Bear in mind that the new companies legislation contains imperative regulations which take precedence over the company articles after 1 January 2020. These imperative regulations come into force automatically after 1 January 2020 with no need to amend the company articles to that effect.

If the corporate structure of your existing architectural practice is now outdated by the new companies legislation we recommend that you adapt it as soon as possible after 1 January 2020. This will stop you falling under both the old and the new legislations. Seek assistance from a corporate law solicitor or advice from your notary public.

No end to the current rules on architectural legal entities

The introduction of the new companies legislation does dissolve the special rules for architectural legal entities entered to one of the rolls of the Order of Architects.
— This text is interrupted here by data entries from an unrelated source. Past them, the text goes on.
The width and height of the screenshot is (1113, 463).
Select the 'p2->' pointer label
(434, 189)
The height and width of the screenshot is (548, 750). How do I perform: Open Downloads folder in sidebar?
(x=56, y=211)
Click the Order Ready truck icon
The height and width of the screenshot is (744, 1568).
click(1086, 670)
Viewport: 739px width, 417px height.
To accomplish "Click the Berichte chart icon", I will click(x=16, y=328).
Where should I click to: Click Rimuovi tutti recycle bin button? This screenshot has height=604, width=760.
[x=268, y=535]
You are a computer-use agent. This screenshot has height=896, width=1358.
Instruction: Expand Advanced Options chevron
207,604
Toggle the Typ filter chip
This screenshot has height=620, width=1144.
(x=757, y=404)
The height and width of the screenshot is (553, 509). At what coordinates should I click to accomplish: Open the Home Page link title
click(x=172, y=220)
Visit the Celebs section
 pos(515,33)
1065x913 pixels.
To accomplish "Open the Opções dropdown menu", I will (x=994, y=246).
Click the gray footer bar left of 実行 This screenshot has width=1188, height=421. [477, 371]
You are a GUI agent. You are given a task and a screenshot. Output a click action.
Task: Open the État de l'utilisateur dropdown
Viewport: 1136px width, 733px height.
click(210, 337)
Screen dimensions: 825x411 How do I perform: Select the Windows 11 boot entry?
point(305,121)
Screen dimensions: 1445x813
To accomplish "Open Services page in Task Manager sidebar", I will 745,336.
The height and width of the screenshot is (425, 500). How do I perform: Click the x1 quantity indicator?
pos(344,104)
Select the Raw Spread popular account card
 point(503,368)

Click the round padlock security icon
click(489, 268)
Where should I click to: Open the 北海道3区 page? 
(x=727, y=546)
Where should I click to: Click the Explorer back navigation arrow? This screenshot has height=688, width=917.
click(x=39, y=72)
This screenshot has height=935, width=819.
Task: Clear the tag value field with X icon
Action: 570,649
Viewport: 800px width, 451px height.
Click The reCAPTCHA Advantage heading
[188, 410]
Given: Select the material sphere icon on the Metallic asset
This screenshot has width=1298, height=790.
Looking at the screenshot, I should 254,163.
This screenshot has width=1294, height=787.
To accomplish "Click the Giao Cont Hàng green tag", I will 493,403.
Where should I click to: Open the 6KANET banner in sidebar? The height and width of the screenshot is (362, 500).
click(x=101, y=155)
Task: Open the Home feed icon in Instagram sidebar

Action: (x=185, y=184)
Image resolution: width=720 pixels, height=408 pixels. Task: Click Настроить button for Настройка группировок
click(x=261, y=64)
These special rules are set out in Article 2, §2 of the Act of 20 February 1939 on the protection of the title and profession of architect.

One implication, for example, is that multiple voting rights are assignable to one or more shareholders in an architectural legal entity, provided that at least 60% of the total voting rights are in the possession of architects who are entered to one of the rolls of the Order of Architects and permitted to practise architecture. So too, the free transfer of shares in an architectural legal entity must not lead to a situation in which more than 40% of the shares are owned by persons not registered with the Order of Architects. An architectural legal entity may be set up as an NV, but it is a requirement that the shares be registered. Finally, the board of an architectural legal entity must not comprise legal persons or natural persons that are not registered with the Order of Architects.

Model articles adapted to the new companies legislation, for use when writing up the company articles for an architectural legal entity, are available from this website.

Conclusion

The key reform elements in the companies and associations code are freedom of choice and flexibility. The reduced number of corporate structures and the flexible structure of the BV are examples of these. Architectural practices can introduce provisions to their company articles that offer the best match for the aims they have in mind. Nonetheless, the companies legislation offers a clear arrangement for cases where the articles make no provisions. The special rules governing architectural legal entities continue to apply.

The new Companies and Associations Code applies to all architectural practices set up after 1 May 2019. Architectural practices set up before 1 May 2019 are not required to adapt their articles to the new companies legislation until they next amend their company articles after 1 January 2020.

The model company articles for architectural legal entities have been adapted to the new companies legislation and are available from our website.